→ Task prompt: Give the records again, every one, exactly.

========================

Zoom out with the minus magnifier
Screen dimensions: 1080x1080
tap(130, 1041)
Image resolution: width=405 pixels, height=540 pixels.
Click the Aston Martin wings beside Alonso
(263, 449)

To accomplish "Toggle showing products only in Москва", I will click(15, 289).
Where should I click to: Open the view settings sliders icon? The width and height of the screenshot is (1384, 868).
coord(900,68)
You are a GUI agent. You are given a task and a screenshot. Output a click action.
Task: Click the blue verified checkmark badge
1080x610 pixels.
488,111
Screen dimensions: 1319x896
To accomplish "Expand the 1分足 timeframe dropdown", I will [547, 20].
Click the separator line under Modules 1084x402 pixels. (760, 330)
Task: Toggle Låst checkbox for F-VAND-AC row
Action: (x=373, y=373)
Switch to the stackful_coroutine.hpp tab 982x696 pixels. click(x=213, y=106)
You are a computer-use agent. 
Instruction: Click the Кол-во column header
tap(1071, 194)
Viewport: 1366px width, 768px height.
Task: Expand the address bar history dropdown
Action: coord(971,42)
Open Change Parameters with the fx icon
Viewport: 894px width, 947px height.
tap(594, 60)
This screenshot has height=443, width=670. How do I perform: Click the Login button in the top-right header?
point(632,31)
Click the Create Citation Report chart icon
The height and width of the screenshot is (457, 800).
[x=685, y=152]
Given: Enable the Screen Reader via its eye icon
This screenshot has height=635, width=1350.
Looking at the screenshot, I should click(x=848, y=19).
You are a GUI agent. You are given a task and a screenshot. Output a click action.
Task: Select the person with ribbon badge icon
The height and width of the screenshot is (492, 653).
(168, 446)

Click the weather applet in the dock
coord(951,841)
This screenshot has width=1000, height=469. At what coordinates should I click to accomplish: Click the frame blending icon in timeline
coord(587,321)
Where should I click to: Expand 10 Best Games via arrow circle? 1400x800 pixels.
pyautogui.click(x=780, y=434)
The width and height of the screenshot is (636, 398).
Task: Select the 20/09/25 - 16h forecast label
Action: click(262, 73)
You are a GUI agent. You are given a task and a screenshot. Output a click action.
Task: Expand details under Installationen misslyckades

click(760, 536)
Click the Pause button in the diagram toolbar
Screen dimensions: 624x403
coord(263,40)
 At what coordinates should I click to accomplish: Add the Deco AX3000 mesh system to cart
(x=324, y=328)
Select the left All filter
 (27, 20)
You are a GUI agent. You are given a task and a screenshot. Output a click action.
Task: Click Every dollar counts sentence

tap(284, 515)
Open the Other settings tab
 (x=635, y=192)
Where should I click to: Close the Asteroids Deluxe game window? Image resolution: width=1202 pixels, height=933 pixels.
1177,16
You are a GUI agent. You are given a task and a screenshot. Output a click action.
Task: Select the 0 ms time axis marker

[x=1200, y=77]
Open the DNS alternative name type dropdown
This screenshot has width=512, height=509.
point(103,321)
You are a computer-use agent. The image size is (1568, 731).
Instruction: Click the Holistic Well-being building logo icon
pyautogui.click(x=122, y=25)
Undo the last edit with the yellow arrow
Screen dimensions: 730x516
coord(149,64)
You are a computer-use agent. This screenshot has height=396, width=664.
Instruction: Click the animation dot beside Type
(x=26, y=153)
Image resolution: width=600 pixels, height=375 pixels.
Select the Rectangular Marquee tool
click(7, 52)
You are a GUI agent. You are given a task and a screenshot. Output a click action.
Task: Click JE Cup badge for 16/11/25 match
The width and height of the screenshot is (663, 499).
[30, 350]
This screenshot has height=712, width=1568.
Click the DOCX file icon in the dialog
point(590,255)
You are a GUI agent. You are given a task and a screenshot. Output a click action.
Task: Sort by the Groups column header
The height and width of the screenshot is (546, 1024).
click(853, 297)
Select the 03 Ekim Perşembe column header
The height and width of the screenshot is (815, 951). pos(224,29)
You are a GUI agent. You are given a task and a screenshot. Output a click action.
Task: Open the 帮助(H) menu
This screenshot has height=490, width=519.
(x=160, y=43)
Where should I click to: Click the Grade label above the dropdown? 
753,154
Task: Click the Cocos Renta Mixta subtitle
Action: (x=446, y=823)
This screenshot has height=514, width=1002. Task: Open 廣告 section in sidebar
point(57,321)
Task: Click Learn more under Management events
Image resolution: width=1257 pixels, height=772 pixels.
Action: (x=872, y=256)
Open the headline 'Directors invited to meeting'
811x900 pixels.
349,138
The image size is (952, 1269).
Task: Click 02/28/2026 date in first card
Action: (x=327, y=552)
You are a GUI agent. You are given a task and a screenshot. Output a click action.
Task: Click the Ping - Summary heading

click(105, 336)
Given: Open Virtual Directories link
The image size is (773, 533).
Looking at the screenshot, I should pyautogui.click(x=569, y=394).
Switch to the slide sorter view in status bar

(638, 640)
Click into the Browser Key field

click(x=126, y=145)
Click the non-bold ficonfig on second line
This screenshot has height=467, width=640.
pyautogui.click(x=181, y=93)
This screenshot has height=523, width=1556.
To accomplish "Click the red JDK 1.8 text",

========================

→ Answer space:
Zoom out with the minus magnifier
Screen dimensions: 1080x1080
tap(130, 1041)
Image resolution: width=405 pixels, height=540 pixels.
Click the Aston Martin wings beside Alonso
(263, 449)

To accomplish "Toggle showing products only in Москва", I will click(15, 289).
Where should I click to: Open the view settings sliders icon? The width and height of the screenshot is (1384, 868).
coord(900,68)
You are a GUI agent. You are given a task and a screenshot. Output a click action.
Task: Click the blue verified checkmark badge
1080x610 pixels.
488,111
Screen dimensions: 1319x896
To accomplish "Expand the 1分足 timeframe dropdown", I will [547, 20].
Click the separator line under Modules 1084x402 pixels. (760, 330)
Task: Toggle Låst checkbox for F-VAND-AC row
Action: (x=373, y=373)
Switch to the stackful_coroutine.hpp tab 982x696 pixels. click(x=213, y=106)
You are a computer-use agent. 
Instruction: Click the Кол-во column header
tap(1071, 194)
Viewport: 1366px width, 768px height.
Task: Expand the address bar history dropdown
Action: coord(971,42)
Open Change Parameters with the fx icon
Viewport: 894px width, 947px height.
tap(594, 60)
This screenshot has height=443, width=670. How do I perform: Click the Login button in the top-right header?
point(632,31)
Click the Create Citation Report chart icon
The height and width of the screenshot is (457, 800).
[x=685, y=152]
Given: Enable the Screen Reader via its eye icon
This screenshot has height=635, width=1350.
Looking at the screenshot, I should click(x=848, y=19).
You are a GUI agent. You are given a task and a screenshot. Output a click action.
Task: Select the person with ribbon badge icon
The height and width of the screenshot is (492, 653).
(168, 446)

Click the weather applet in the dock
coord(951,841)
This screenshot has width=1000, height=469. At what coordinates should I click to accomplish: Click the frame blending icon in timeline
coord(587,321)
Where should I click to: Expand 10 Best Games via arrow circle? 1400x800 pixels.
pyautogui.click(x=780, y=434)
The width and height of the screenshot is (636, 398).
Task: Select the 20/09/25 - 16h forecast label
Action: click(262, 73)
You are a GUI agent. You are given a task and a screenshot. Output a click action.
Task: Expand details under Installationen misslyckades

click(760, 536)
Click the Pause button in the diagram toolbar
Screen dimensions: 624x403
coord(263,40)
 At what coordinates should I click to accomplish: Add the Deco AX3000 mesh system to cart
(x=324, y=328)
Select the left All filter
 (27, 20)
You are a GUI agent. You are given a task and a screenshot. Output a click action.
Task: Click Every dollar counts sentence

tap(284, 515)
Open the Other settings tab
 (x=635, y=192)
Where should I click to: Close the Asteroids Deluxe game window? Image resolution: width=1202 pixels, height=933 pixels.
1177,16
You are a GUI agent. You are given a task and a screenshot. Output a click action.
Task: Select the 0 ms time axis marker

[x=1200, y=77]
Open the DNS alternative name type dropdown
This screenshot has width=512, height=509.
point(103,321)
You are a computer-use agent. The image size is (1568, 731).
Instruction: Click the Holistic Well-being building logo icon
pyautogui.click(x=122, y=25)
Undo the last edit with the yellow arrow
Screen dimensions: 730x516
coord(149,64)
You are a computer-use agent. This screenshot has height=396, width=664.
Instruction: Click the animation dot beside Type
(x=26, y=153)
Image resolution: width=600 pixels, height=375 pixels.
Select the Rectangular Marquee tool
click(7, 52)
You are a GUI agent. You are given a task and a screenshot. Output a click action.
Task: Click JE Cup badge for 16/11/25 match
The width and height of the screenshot is (663, 499).
[30, 350]
This screenshot has height=712, width=1568.
Click the DOCX file icon in the dialog
point(590,255)
You are a GUI agent. You are given a task and a screenshot. Output a click action.
Task: Sort by the Groups column header
The height and width of the screenshot is (546, 1024).
click(853, 297)
Select the 03 Ekim Perşembe column header
The height and width of the screenshot is (815, 951). pos(224,29)
You are a GUI agent. You are given a task and a screenshot. Output a click action.
Task: Open the 帮助(H) menu
This screenshot has height=490, width=519.
(x=160, y=43)
Where should I click to: Click the Grade label above the dropdown? 
753,154
Task: Click the Cocos Renta Mixta subtitle
Action: (x=446, y=823)
This screenshot has height=514, width=1002. Task: Open 廣告 section in sidebar
point(57,321)
Task: Click Learn more under Management events
Image resolution: width=1257 pixels, height=772 pixels.
Action: (x=872, y=256)
Open the headline 'Directors invited to meeting'
811x900 pixels.
349,138
The image size is (952, 1269).
Task: Click 02/28/2026 date in first card
Action: (x=327, y=552)
You are a GUI agent. You are given a task and a screenshot. Output a click action.
Task: Click the Ping - Summary heading

click(105, 336)
Given: Open Virtual Directories link
The image size is (773, 533).
Looking at the screenshot, I should pyautogui.click(x=569, y=394).
Switch to the slide sorter view in status bar

(638, 640)
Click into the Browser Key field

click(x=126, y=145)
Click the non-bold ficonfig on second line
This screenshot has height=467, width=640.
pyautogui.click(x=181, y=93)
This screenshot has height=523, width=1556.
To accomplish "Click the red JDK 1.8 text",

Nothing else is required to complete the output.